• [Task input]:
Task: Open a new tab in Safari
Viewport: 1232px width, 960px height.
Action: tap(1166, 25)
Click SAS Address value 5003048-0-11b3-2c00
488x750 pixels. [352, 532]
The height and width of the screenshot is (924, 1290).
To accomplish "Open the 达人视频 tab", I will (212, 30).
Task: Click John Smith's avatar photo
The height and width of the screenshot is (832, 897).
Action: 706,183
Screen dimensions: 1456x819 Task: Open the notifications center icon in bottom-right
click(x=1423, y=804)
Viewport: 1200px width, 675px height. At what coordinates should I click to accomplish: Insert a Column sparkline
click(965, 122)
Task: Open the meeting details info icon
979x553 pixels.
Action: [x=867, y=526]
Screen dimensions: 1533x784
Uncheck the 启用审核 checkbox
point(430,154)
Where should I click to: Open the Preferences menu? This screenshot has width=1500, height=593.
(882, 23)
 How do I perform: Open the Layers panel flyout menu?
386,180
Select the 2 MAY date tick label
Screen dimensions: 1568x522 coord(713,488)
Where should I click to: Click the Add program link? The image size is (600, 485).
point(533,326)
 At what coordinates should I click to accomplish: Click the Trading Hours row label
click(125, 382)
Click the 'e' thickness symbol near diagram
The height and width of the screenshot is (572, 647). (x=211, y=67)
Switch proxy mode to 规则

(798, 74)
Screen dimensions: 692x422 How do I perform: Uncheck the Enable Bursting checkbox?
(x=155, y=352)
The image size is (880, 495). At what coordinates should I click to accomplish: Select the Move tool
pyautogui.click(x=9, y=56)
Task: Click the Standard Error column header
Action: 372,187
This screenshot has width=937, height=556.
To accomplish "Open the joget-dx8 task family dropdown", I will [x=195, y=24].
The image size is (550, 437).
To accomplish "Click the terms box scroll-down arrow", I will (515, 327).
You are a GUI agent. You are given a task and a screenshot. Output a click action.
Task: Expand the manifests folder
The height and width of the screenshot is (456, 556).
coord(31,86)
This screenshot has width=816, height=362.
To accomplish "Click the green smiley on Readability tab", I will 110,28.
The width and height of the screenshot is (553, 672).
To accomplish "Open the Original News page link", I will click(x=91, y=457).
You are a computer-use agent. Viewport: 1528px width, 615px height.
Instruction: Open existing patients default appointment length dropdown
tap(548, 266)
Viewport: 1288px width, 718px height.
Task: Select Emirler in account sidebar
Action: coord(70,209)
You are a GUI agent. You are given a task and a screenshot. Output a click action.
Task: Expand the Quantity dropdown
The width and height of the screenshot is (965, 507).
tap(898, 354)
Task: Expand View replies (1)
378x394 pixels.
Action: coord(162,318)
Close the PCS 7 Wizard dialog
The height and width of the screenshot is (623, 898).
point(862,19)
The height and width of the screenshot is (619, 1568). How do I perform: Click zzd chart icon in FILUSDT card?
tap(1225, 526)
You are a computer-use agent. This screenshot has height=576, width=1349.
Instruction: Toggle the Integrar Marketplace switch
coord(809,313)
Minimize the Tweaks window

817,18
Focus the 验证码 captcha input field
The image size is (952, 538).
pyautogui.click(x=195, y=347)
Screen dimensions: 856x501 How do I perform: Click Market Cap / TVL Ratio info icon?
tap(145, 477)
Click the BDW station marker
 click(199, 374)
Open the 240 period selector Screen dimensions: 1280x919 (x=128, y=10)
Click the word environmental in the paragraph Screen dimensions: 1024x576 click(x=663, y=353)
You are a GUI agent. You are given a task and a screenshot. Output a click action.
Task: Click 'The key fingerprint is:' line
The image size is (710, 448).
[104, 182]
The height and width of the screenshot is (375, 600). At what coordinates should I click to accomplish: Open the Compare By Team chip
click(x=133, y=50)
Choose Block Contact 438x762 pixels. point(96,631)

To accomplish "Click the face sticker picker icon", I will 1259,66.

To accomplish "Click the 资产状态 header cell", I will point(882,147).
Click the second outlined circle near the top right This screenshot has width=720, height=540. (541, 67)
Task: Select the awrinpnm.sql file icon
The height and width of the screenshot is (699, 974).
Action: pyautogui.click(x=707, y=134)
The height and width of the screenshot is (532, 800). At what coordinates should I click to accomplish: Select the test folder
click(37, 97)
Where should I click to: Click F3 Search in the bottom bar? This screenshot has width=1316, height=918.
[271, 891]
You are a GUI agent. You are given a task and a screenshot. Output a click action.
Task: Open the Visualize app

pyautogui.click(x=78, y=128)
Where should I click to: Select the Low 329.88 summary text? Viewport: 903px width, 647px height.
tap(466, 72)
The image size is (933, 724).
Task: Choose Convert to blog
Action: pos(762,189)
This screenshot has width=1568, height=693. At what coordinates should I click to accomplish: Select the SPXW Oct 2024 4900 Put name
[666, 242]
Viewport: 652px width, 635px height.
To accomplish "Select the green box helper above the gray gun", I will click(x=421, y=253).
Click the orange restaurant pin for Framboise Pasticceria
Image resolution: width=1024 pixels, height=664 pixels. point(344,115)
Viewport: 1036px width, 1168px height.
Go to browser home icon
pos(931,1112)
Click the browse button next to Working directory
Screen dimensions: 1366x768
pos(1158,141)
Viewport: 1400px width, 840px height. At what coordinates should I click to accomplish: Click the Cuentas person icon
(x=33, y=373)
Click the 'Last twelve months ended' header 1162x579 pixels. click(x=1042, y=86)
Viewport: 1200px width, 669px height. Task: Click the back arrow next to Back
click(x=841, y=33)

• [Exercise prompt]: In the listing above, find the line with "Where should I click to: Open" and the line with "This screenshot has width=937, height=556.", then print exactly those lines and every line between them.

• [Solved problem]:
Where should I click to: Open the Preferences menu? This screenshot has width=1500, height=593.
(882, 23)
 How do I perform: Open the Layers panel flyout menu?
386,180
Select the 2 MAY date tick label
Screen dimensions: 1568x522 coord(713,488)
Where should I click to: Click the Add program link? The image size is (600, 485).
point(533,326)
 At what coordinates should I click to accomplish: Click the Trading Hours row label
click(125, 382)
Click the 'e' thickness symbol near diagram
The height and width of the screenshot is (572, 647). (x=211, y=67)
Switch proxy mode to 规则

(798, 74)
Screen dimensions: 692x422 How do I perform: Uncheck the Enable Bursting checkbox?
(x=155, y=352)
The image size is (880, 495). At what coordinates should I click to accomplish: Select the Move tool
pyautogui.click(x=9, y=56)
Task: Click the Standard Error column header
Action: 372,187
This screenshot has width=937, height=556.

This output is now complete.